Turkey's auteurist filmmaker Sinan Cetin, portrays an aspiring film director who struggles to get a filming approval from the national government for a socialist movie. The film Kagit, is not about what happens if this movie is shot. Instead it's all about how easy to disregard this movie if it has different political views; even before seeing it, more even before reading the first page of its script.

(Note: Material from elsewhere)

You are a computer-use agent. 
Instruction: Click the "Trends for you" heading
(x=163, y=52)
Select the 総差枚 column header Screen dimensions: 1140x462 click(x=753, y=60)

Following the formulaic structure laying out a simple screen-story, Kagit has a very basic idea, a pure theme and a pretty straightforward message. The title "Kagit" stands for "paper" in Turkish. A signed sealed and delivered government paper is able to ruin anybody's life. We witness how can and why can this be happening: Ruining somebody's life, if a movie is not approved for filming. When this theme of the film is stated in the opening segment, even before the story is set up, Sinan Cetin forces the viewer to get curios about the visual results of a certain problem. Like the painter in Andrei Rublev(1966-Andrei Tarkovsky) so colourful but so Godless, like the beastly composer in Amadeus(1984-Milos Forman) so truthful but so lonely ; the young aspiring filmmaker in Kagit is so talented and so hopeless. He finds great deals of obstacles on his path of making his first movie. Fighting these obstacles, Kling Klang King of the Rim Ram Room may feel ashamed of himself, but the King of self-belief will never feel so.
A realistic social drama, very painful and very true, reflects one overlooked truth in a real-life example. When art goes beyond expectations, everything else falls behind it: Money, love, family, crime, suicide. Everything else. But does Art really worth losing them all? Watch and decide.